Rupiah Dibuka Turun ke Rp16.916 per USD

Ilustrasi rupiah. Metrototvnews.com/Eko Nordiansyah

Rupiah Dibuka Turun ke Rp16.916 per USD

Eko Nordiansyah • 6 March 2026 09:19

Jakarta: Nilai tukar (kurs) rupiah terhadap dolar Amerika Serikat (AS) pada pembukaan perdagangan hari ini kembali mengalami pelemahan. Rupiah melemah atas dolar AS yang balik arah menguat karena meningkatnya ketengangan konflik AS-Iran.

Mengutip data Bloomberg, Jumat, 6 Maret 2026, rupiah berada di level Rp16.916 per USD. Mata uang Garuda tersebut turun 11 poin atau setara 0,07 persen dari Rp16.905 per USD pada penutupan perdagangan sebelumnya.

Sementara menukil data Yahoo Finance, rupiah pada waktu yang sama berada di level Rp16.881 per USD. Mata uang Garuda justru menguat dibandingkan pada pembukaan perdagangan pagi kemarin sebesar Rp16.906 per USD.

 

Rupiah diprediksi fluktuatif cenderung melemah

Analis pasar uang Ibrahim Assuaibi memprediksi rupiah pada perdagangan hari ini akan bergerak secara fluktuatif dengan kemungkinan melemah. Mata uang rupiah diperkirakan bergerak di rentang Rp16.900 per USD hingga Rp16.940 per USD.

Ibrahim mengungkapkan, pergerakan kurs rupiah hari ini dipengaruhi oleh sentimen tensi geopolitik di Timur Tengah yang semakin memanas setelah Iran meluncurkan gelombang rudal ke Israel pada Kamis pagi, menyebabkan jutaan penduduk berlindung di tempat perlindungan bom saat konflik memasuki hari keenam dan hanya beberapa jam setelah upaya untuk menghentikan serangan udara AS diblokir di Washington.

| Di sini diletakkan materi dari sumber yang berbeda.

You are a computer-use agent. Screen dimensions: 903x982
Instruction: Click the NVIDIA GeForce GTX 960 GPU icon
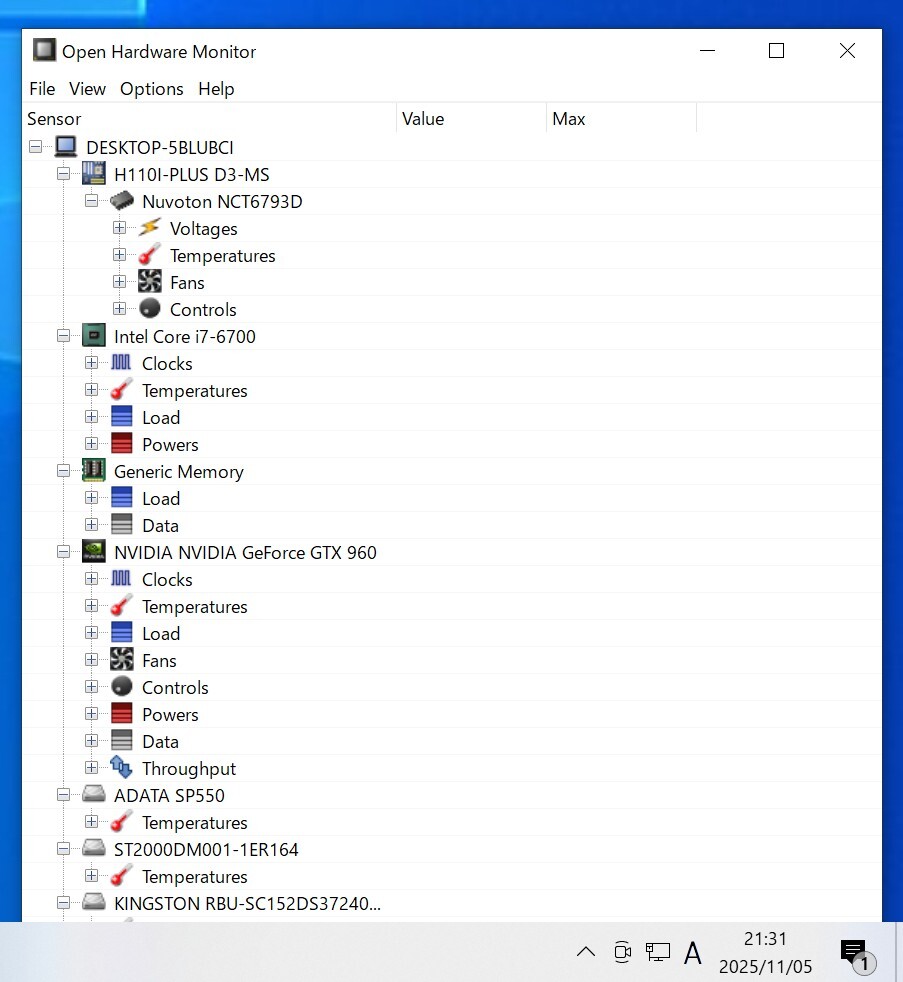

Pada Rabu, sebuah kapal selam AS menenggelamkan kapal perang Iran di lepas pantai Sri Lanka, menewaskan sedikitnya 80 orang, dan pertahanan udara NATO menghancurkan rudal balistik Iran yang ditembakkan ke arah Turki.

Pasukan Iran telah menyerang kapal tanker minyak di atau dekat Selat Hormuz. Ledakan dilaporkan terjadi di dekat sebuah kapal tanker di lepas pantai Kuwait, menurut Operasi Perdagangan Maritim Inggris.

"Eskalasi tersebut terjadi ketika putra pemimpin tertinggi Iran yang telah tewas muncul sebagai kandidat terdepan untuk menggantikannya, menunjukkan Teheran tidak akan menyerah pada tekanan, lima hari setelah AS dan Israel melancarkan kampanye militer yang telah menewaskan ratusan orang dan mengguncang pasar global," papar Ibrahim.

Di sisi lain, Bank Indonesia merespons penilaian lembaga pemeringkat Fitch Ratings yang mempertahankan sovereign credit rating Indonesia pada BBB dan melakukan penyesuaian outlook menjadi negative. 

Afirmasi rating Indonesia pada BBB merefleksikan kepercayaan global terhadap fundamental ekonomi Indonesia yang tetap kuat. Selain itu, penyesuaian outlook diyakini tidak mencerminkan pelemahan fundamental perekonomian Indonesia. 

Kemudian, stabilitas sistem keuangan juga tetap terjaga baik, ditopang likuiditas yang memadai, permodalan perbankan yang terjaga pada level tinggi, serta risiko kredit yang rendah. Selain itu, digitalisasi sistem pembayaran yang meluas, ditopang oleh infrastruktur yang stabil, dan struktur industri yang sehat turut mendukung pertumbuhan ekonomi.